■ **Exercise**
Set down exactly the lines of the listing below that begin at the one containing "Click the site" and end at the last line, both included.

********

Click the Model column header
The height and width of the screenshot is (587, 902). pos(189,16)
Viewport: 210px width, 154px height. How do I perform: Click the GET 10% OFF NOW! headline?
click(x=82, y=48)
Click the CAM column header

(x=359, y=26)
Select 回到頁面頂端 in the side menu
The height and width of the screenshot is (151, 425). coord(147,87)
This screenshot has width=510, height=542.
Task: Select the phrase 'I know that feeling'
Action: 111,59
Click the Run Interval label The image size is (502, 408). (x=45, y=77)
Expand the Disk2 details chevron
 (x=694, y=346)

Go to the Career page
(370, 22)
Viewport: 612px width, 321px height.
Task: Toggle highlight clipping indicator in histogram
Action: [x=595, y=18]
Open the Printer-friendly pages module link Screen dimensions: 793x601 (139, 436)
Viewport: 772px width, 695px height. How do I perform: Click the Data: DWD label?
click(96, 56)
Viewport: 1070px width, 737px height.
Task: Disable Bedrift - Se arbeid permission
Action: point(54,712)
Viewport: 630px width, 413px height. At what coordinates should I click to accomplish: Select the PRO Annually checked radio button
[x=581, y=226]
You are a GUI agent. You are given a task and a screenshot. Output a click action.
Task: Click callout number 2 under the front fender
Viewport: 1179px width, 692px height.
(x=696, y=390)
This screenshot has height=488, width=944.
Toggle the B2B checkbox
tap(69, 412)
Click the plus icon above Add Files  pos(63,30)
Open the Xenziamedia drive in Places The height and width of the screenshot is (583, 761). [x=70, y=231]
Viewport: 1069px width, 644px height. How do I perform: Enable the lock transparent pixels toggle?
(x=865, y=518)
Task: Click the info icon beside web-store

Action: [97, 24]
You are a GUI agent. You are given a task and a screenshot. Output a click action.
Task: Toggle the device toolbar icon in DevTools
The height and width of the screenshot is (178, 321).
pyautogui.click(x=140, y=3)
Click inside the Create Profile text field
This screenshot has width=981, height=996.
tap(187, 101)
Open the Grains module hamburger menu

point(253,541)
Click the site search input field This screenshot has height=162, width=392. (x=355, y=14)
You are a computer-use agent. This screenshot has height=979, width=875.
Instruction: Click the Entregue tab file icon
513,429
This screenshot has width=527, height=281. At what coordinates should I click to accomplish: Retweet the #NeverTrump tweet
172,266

********

■ **Task result**
Click the site search input field This screenshot has height=162, width=392. (x=355, y=14)
You are a computer-use agent. This screenshot has height=979, width=875.
Instruction: Click the Entregue tab file icon
513,429
This screenshot has width=527, height=281. At what coordinates should I click to accomplish: Retweet the #NeverTrump tweet
172,266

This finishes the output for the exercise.